CE Whitehead cewcathar at
Tue Mar 6 01:12:42 CET 2012


Doug Ewell doug at
Mon Mar 5 03:05:10 CET 2012

> Michael Everson <everson at evertype dot com> wrote:

>> No! No! No! No! No! No! No!
>> Transliteration is one thing, which can be managed by an algorithm.
>> Translation is something else entirely. There is NO TAG WHATSOVER that
>> can tell you why someone might choose to use "entirely" as oppose to
>> "wholely" for translating German "ganz".
>> "t" must only be for script transformation, in my view.

> Much of RFC 6497 would seem to indicate otherwise, including this, in 
> the Introduction:

> "This document defines an extension for specifying the source of content 
> that has been transformed, including text that has been transliterated, 
> transcribed, or translated, or in some other way influenced by the
> source.  It may be used in queries to request content that has been 
> transformed."

And the following (from the RFC) suggests that the -t extension is also for altered pronunciations (quite a can of worms, but o.k. by me because I think it's doable; much but not all of accents are systematic; but things like an overbite's effect on an accent can't always be guessed in advance; and perhaps some speakers have peculiar influences on their accent other than that of their native language -- for example myself, even in the U.S. as a kid no one could figure out where I came from, so they tried to put me in speech classes in grade school but could not figure out which dialect I spoke):

"For example, this extension could be
   used to designate a request for a speech recognizer that is tailored

   specifically for second-language speakers who are first-language
   speakers of a particular language (e.g., a recognizer for "English
   spoken with a Chinese accent")."

> Of course, some translation decisions have more to do with the 
> individual translator than with either the source or target language, 
> and of course there is no way to tag that thought process, nor should 
> there be.
Then I suppose Doug does not feel it would not be wise to register a mechanism for a translation (I am unsure myself as to whether it would be wise, though, because, for example, some people translating poetry ignore the rhythm and carefully translate the words and then make the word order come out in the new language; other translations are just word-by-word without being rearranged; and then some translations take a great deal of liberty, perhaps trying to convey sentence rhythms, or the author's "voice").

Otherwise I have to agree with Doug: I don't think you tag the thought 
process but you can indicate the from- and to-language at least.

 yes, there are many decisions made in terms of what tone in the target 
language best captures the author's tone in the original language, and 

(It might have been nice though if the m0 subtag could have first 
specified the general, whether the mechanism was for a transcription, a 
transliteration, or a translation; I'm not sure what  [ungegn] is 
however; the various country names are translations from one language to
 another while the various city names are transliterations I think.
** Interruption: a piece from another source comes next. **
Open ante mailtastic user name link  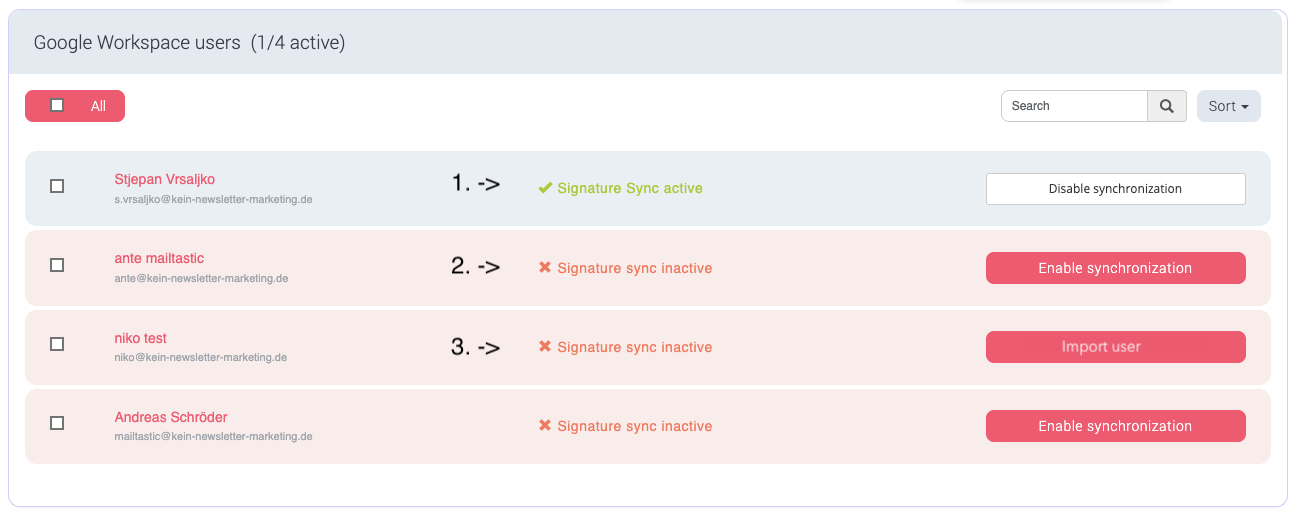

So 
someone feel free to explain this to me.)

> --
> Doug Ewell | Thornton, Colorado, USA | @DougEwell ­ 

* * *

Michael Everson everson at
Mon Mar 5 19:23:25 CET 2012

> On 5 Mar 2012, at 18:11, Doug Ewell wrote:

>> To me, a tag like "ru-t-it" does mean "translated from Italian into Russian."

> To me it does not.
To me it means a translation because we have two different languages here; for this tag to indicate a transliteration I would expect the language to remain the same in both instances and the script change; thus the subtag:


I assume would indicate a transcription into Cyrillic script of Dante with no particular phonetic alphabet variant mentioned.  Is this correct?

(I'm not sure here if there would in this case be any reason to insert the script [Latn] after Italian?
But at least it would be necessary to specify [Cyrl] for the script the Italian had been transcribed into, since [Cyrl] is not the suppress-script for Italian.

In any case the RFC suggests that for a transliteration und- would be used for both languages:
 "Where only the script is relevant (such as identifying a script-
   script transliteration), then 'und' is used for the primary language

Thus the correct subtag for a transliteration not a transcription in this case would apparently be und-Cyrl-t-und-Latn -- if I understand the draft correctly,
that [und] is used for the language in transliterations because it's irrelevant to the letter-by-letter approach:

However, for a phonetic transcription I suppose the variant subtags [fonipa] or [fonupa] would indicate the most likely standard used in a transcription
so I don't know if it's a transcription or not.)

Hope I've got this right.


--C. E. Whitehead
cewcathar at 
>> If the sense of transcription or transliteration is intended, I would expect one or both
>> script subtags to be included, instead of making the tag consumer infer "Cyrillic" from
>> "Russian" and "Latin" from "Italian." But maybe that's just me.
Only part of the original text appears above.